If you run these cells and access the Gradio application you can chat with your documents using normal prompts and will be able to observe the document chunks that the RAG pipeline extracted for your query and sent to the LLM to generate a response from.

In [None]:
# build conversational retrieval chain with memory (rag) using langchain
def create_conversation(query: str, chat_history: list) -> tuple:
    try:

        memory = ConversationBufferMemory(
            memory_key='chat_history',
            return_messages=False
        )
        qa_chain = ConversationalRetrievalChain.from_llm(
            llm=llm,
            retriever=retriever,
            memory=memory,
            get_chat_history=lambda h: h,
        )

        result = qa_chain({'question': query, 'chat_history': chat_history})
        chat_history.append((query, result['answer']))
        return '', chat_history


    except Exception as e:
        chat_history.append((query, e))
        return '', chat_history

In [None]:
# build gradio ui
with gr.Blocks() as demo:

    chatbot = gr.Chatbot(label='My Chatbot')
    msg = gr.Textbox()
    clear = gr.ClearButton([msg, chatbot])

    msg.submit(create_conversation, [msg, chatbot], [msg, chatbot])

demo.launch()

# Questions for Reflection
We have now implemented a basic RAG based approach to enhance the LLM Generation.
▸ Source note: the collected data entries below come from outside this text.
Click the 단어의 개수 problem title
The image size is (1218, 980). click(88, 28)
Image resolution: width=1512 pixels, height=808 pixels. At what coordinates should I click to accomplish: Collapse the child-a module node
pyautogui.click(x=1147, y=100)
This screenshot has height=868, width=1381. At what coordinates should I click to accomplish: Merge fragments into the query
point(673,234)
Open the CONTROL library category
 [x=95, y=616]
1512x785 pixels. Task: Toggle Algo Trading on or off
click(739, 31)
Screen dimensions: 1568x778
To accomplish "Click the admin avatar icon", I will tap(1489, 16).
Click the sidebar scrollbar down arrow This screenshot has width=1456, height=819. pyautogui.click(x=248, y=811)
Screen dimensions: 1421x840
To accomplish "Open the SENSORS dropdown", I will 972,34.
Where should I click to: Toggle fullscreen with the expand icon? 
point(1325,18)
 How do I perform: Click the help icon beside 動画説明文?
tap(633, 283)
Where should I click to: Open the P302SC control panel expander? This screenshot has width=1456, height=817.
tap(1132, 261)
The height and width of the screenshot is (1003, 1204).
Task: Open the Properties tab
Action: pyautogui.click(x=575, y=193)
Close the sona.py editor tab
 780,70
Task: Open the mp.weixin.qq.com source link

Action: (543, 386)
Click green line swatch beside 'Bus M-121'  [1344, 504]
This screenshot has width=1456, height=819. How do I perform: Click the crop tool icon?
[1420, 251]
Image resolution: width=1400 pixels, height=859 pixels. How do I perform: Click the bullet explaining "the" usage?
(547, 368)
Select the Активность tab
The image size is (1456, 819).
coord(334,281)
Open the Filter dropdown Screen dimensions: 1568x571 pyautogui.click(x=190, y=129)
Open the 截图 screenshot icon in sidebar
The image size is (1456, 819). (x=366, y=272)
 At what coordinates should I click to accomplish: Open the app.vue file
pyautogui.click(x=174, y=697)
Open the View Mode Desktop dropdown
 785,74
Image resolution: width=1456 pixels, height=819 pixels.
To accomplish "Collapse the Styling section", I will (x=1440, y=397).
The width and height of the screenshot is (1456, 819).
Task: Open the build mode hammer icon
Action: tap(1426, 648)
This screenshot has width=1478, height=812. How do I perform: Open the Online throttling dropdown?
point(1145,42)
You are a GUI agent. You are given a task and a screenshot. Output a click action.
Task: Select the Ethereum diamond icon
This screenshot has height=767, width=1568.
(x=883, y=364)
It's only a basic implementation running with a small LLM and so the output generated may not be perfect but it should provide some insight into how we can inject context into an LLM.

Before closing this workbook, reflect on the following questions:

1. Did the RAG based LLM use context from your uploaded documents?
2. Do you think that the RAG based LLM included relevant content into the prompt?
3. Assuming your team wants to incorprate an LLM into the Testing toolbelt, what are the use cases for using this approach in your team? What documents might you load into the Vector Database so that prompts have access to them?